Section "ServerLayout"

   Identifier      "X.org Configured"

   Screen      0   "Screen0"          0 0

   InputDevice      "Logitech USB Gaming Mouse"   "CorePointer" # "SendCoreEvents"

   #InputDevice      "Mouse0"         "CorePointer"

   InputDevice      "Apple Inc. Keyboard"      "SendCoreEvents"   

   #InputDevice      "Keyboard0"         "CoreKeyboard"

EndSection

Section "Files"

   FontPath     "/usr/share/fonts/misc:unscaled"

   FontPath     "/usr/share/fonts/Type1"

   FontPath     "/usr/share/fonts/TTF"

   FontPath     "/usr/share/fonts/corefonts"

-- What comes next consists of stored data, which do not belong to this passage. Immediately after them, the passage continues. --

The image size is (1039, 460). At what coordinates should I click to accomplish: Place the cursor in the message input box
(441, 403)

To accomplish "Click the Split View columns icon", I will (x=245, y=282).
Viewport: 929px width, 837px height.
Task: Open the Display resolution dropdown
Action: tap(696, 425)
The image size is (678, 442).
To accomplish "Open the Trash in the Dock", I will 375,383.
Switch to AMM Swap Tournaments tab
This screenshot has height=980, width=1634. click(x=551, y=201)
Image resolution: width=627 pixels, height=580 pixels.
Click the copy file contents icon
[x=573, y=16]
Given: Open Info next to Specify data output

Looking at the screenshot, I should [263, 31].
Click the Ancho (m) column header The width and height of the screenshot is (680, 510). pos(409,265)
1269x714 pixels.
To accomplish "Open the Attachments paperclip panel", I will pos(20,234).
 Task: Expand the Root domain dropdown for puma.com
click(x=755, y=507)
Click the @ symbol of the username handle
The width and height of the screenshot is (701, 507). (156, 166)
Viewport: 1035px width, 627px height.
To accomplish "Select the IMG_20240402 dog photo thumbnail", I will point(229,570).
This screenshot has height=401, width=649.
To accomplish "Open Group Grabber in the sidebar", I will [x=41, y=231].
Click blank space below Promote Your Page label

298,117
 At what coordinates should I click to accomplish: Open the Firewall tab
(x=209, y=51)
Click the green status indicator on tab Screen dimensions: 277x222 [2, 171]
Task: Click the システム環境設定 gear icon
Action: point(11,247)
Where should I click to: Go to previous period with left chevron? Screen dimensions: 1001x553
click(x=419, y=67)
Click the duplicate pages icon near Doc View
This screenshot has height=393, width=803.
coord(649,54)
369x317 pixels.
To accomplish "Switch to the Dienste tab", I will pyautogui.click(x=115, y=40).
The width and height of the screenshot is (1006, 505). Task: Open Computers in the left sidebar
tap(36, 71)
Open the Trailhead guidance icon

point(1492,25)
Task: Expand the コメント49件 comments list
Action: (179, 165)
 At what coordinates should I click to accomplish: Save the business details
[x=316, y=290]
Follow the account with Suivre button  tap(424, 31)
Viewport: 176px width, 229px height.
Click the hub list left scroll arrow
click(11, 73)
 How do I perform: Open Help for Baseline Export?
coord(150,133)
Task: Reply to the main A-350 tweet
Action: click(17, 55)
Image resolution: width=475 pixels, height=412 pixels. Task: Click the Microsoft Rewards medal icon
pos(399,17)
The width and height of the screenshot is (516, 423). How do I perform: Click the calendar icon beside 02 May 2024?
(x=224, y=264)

   FontPath     "/usr/share/fonts/freefonts"

   FontPath     "/usr/share/fonts/sharefonts"

   FontPath     "/usr/share/fonts/terminus"

   FontPath     "/usr/share/fonts/ttf-bitstream-vera"

   FontPath     "/usr/share/fonts/unifont"

   FontPath     "/usr/share/fonts/local"

   FontPath     "/usr/share/fonts/cyrillic

   FontPath     "/usr/share/fonts/75dpi:unscaled"

        FontPath     "/usr/share/fonts/100dpi:unscaled"

   FontPath     "/usr/share/fonts/artwiz"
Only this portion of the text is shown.